YOUR GOAL: Make an exact copy of the lines starting at the top of the listing below and ending at the line that contains "Switch to the", inclusive.

RECORD SET:
● ● ● ●

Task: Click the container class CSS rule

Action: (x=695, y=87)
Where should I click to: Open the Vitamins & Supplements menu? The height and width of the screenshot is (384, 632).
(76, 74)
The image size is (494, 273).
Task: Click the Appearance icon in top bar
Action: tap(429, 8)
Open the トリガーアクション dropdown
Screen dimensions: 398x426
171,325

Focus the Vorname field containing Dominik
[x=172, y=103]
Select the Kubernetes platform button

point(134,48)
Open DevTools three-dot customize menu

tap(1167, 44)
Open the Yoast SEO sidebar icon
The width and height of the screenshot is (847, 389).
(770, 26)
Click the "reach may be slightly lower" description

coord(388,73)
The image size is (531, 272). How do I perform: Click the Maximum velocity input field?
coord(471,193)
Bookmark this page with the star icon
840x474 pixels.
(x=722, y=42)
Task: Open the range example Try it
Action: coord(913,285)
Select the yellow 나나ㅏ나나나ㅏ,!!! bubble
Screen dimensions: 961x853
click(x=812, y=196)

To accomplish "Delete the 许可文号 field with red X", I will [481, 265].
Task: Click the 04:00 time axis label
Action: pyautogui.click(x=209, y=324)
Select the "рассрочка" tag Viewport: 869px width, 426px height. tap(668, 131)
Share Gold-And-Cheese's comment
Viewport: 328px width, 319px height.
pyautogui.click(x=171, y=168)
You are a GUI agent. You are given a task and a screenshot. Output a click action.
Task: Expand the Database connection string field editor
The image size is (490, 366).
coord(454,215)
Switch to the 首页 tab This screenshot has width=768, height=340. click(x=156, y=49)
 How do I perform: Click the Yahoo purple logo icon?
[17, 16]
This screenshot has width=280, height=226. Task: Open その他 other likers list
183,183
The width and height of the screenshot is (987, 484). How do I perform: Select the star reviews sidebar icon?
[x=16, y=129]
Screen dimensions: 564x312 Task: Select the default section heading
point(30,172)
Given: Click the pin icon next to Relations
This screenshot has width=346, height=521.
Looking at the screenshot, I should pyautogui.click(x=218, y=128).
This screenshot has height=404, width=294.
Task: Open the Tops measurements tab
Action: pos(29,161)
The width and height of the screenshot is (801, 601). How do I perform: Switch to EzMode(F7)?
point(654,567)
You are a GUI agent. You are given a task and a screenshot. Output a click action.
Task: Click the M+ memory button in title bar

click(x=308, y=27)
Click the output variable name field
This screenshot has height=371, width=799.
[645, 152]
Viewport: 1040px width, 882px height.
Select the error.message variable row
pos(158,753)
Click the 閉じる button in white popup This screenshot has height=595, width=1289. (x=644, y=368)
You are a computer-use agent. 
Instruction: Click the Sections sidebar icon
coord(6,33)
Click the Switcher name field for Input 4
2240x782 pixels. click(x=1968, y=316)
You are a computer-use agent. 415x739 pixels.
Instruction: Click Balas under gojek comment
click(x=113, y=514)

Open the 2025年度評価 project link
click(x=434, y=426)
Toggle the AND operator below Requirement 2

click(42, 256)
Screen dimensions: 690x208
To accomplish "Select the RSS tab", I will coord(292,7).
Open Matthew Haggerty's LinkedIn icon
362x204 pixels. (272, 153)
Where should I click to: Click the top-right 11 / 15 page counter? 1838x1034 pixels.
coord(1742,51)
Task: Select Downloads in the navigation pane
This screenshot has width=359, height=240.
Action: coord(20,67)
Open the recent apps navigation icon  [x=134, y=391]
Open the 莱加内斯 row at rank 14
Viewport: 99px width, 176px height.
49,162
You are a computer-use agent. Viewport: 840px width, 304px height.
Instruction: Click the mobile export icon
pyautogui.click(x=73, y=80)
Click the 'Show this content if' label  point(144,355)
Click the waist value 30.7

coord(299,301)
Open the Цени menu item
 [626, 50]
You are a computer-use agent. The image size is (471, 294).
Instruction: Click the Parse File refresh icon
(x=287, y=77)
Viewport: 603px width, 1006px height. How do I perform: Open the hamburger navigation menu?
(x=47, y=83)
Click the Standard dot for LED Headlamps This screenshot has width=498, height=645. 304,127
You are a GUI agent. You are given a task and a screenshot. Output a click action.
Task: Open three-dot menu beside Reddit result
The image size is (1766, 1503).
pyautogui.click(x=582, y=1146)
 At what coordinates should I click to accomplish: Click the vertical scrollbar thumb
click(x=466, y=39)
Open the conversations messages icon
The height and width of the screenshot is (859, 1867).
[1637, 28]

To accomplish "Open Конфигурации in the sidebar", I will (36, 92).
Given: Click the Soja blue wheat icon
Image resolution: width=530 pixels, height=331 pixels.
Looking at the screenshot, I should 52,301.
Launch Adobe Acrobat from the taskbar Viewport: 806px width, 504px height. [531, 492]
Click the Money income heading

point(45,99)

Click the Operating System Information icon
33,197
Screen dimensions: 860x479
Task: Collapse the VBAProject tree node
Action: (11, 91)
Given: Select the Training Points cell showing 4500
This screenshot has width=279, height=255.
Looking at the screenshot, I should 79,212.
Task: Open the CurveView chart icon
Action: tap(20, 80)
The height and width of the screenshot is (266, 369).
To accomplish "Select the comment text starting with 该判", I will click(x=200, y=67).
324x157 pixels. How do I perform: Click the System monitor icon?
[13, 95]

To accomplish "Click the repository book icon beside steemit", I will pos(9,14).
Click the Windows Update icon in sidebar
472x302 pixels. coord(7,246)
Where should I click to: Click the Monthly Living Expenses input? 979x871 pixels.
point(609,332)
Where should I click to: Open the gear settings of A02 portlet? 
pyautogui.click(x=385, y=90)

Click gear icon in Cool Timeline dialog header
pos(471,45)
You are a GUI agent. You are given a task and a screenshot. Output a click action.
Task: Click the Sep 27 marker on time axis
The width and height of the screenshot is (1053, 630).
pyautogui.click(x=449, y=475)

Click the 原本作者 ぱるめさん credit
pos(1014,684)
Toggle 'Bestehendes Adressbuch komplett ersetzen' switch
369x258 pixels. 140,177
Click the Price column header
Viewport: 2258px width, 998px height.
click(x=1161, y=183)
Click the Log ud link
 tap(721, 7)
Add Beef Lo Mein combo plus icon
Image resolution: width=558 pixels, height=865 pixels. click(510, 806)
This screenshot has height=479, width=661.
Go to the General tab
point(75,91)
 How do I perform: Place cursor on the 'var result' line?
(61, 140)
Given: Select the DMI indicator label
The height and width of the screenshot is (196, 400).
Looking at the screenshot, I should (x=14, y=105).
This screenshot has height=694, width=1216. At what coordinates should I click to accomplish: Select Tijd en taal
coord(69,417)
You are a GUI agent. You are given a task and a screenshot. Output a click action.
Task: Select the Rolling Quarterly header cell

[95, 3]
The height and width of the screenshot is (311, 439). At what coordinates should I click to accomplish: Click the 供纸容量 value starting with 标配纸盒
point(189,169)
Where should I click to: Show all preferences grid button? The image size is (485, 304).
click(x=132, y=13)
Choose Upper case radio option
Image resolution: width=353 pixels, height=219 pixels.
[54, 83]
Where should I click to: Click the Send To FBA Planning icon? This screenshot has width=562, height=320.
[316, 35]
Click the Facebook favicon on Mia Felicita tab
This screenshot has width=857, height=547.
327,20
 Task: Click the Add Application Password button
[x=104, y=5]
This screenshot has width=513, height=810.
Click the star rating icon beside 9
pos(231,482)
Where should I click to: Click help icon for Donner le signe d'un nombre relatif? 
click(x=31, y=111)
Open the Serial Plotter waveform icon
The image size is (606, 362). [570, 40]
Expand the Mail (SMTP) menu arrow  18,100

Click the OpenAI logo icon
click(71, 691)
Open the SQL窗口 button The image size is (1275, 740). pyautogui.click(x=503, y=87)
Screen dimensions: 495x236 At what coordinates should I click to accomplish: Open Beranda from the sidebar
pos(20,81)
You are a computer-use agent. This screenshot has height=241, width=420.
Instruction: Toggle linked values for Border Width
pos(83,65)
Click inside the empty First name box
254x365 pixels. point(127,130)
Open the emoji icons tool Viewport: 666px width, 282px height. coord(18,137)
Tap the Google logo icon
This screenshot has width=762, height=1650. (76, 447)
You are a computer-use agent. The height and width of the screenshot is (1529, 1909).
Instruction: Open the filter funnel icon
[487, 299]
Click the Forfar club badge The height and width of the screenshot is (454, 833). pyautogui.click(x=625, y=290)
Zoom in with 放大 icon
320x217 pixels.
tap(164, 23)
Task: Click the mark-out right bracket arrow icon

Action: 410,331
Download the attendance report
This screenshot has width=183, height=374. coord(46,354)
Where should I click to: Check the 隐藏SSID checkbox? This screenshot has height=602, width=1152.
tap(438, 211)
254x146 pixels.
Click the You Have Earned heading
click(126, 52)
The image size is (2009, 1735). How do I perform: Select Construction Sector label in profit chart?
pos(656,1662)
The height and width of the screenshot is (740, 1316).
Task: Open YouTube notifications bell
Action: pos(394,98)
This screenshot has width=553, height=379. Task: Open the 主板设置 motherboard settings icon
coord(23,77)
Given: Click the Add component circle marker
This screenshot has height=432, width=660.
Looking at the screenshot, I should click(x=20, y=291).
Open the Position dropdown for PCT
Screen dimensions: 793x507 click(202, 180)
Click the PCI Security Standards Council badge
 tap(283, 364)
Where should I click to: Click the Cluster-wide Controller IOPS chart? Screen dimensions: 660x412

● ● ● ●

YOUR SOLUTION:
Task: Click the container class CSS rule

Action: (x=695, y=87)
Where should I click to: Open the Vitamins & Supplements menu? The height and width of the screenshot is (384, 632).
(76, 74)
The image size is (494, 273).
Task: Click the Appearance icon in top bar
Action: tap(429, 8)
Open the トリガーアクション dropdown
Screen dimensions: 398x426
171,325

Focus the Vorname field containing Dominik
[x=172, y=103]
Select the Kubernetes platform button

point(134,48)
Open DevTools three-dot customize menu

tap(1167, 44)
Open the Yoast SEO sidebar icon
The width and height of the screenshot is (847, 389).
(770, 26)
Click the "reach may be slightly lower" description

coord(388,73)
The image size is (531, 272). How do I perform: Click the Maximum velocity input field?
coord(471,193)
Bookmark this page with the star icon
840x474 pixels.
(x=722, y=42)
Task: Open the range example Try it
Action: coord(913,285)
Select the yellow 나나ㅏ나나나ㅏ,!!! bubble
Screen dimensions: 961x853
click(x=812, y=196)

To accomplish "Delete the 许可文号 field with red X", I will [481, 265].
Task: Click the 04:00 time axis label
Action: pyautogui.click(x=209, y=324)
Select the "рассрочка" tag Viewport: 869px width, 426px height. tap(668, 131)
Share Gold-And-Cheese's comment
Viewport: 328px width, 319px height.
pyautogui.click(x=171, y=168)
You are a GUI agent. You are given a task and a screenshot. Output a click action.
Task: Expand the Database connection string field editor
The image size is (490, 366).
coord(454,215)
Switch to the 首页 tab This screenshot has width=768, height=340. click(x=156, y=49)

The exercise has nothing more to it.